- Born: Montreal, Quebec, Canada
- Occupations: Writer, journalist
- Writing career
- Period: 1994–present
- Notable work: The End of Gay (and the Death of Heterosexuality)

= Bert Archer =

Canadian author, journalist, travel writer, essayist

Bert Archer is a Canadian author, journalist, travel writer, essayist, critic, and former editor in chief of the Montreal Gazette.

Archer was born in Montreal and lived in Calgary and Vancouver. He attended St. Michael's University School in Victoria, British Columbia, and then went to the University of St. Michael's College at the University of Toronto, and Trinity College, Dublin. He wrote for the University of Toronto student newspaper The Varsity, and was editor-in-chief of The Mike, the college newspaper.

== Journalism ==
In 1994, he was hired as an editorial assistant by Quill & Quire, Canada's national book trade magazine. Two years later, as review editor, Archer was pressured to resign after writing an essay in the Financial Post which some considered derogatory to certain elements in the Canadian publishing industry, specifically, the small presses. He was subsequently hired as a columnist for the Toronto Star, Canada's largest circulation newspaper, to review books published by small Canadian publishers.

As a literary journalist, Archer courted controversy, calling into question the reputations of Canadian literary figures such as Margaret Atwood and Michael Ondaatje. Greg Gatenby, founder of Toronto's International Festival of Authors, said of Archer being given space in prominent papers to write about books, "It's like having an eight-year-old at the helm of a 747." A profile in The Globe and Mail on the release of his first book was titled Bad Boy Bert.

Since then, Archer has been an editor at the alternative arts magazine Now, where he wrote about books, and the now defunct Eye Weekly, where he was production editor and for which he wrote regular op-ed pieces.

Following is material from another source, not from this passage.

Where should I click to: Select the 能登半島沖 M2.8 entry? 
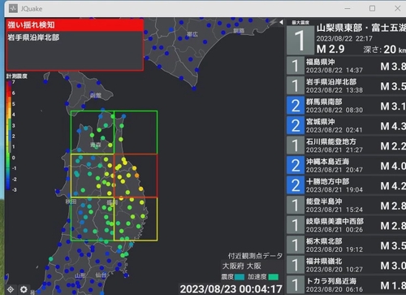pos(347,205)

From 2007–2015, he was a real estate columnist for Toronto Life magazine.

Since 2006, Archer has been writing about travel as a freelancer for several papers, magazines, and sites in Canada and the US, including the Globe and Mail, Hazlitt, the Washington Post, and Zoomer magazine.

In 2022, he was named editor in chief of the Montreal Gazette, Canada's oldest daily newspaper, a position he held until mid-2023.

== Books ==
Archer is the author of The End of Gay (and the Death of Heterosexuality), published in Canada in 1999, in the US in 2002, and the UK in 2004. The book argues that there is no such thing as inherent sexual identity, and that sexual behaviour is a product of many factors, personal will not least among them.

Archer has also contributed chapters to several books: "Why Boys Are Better Than Girls" for What I Meant to Say (2006), Creating a Toronto of the Imagination for uTOpia (2006), as well as chapters for its follow-up, GreenTOpia (2007), and a book about water called HtO (2008), excerpted in the National Post.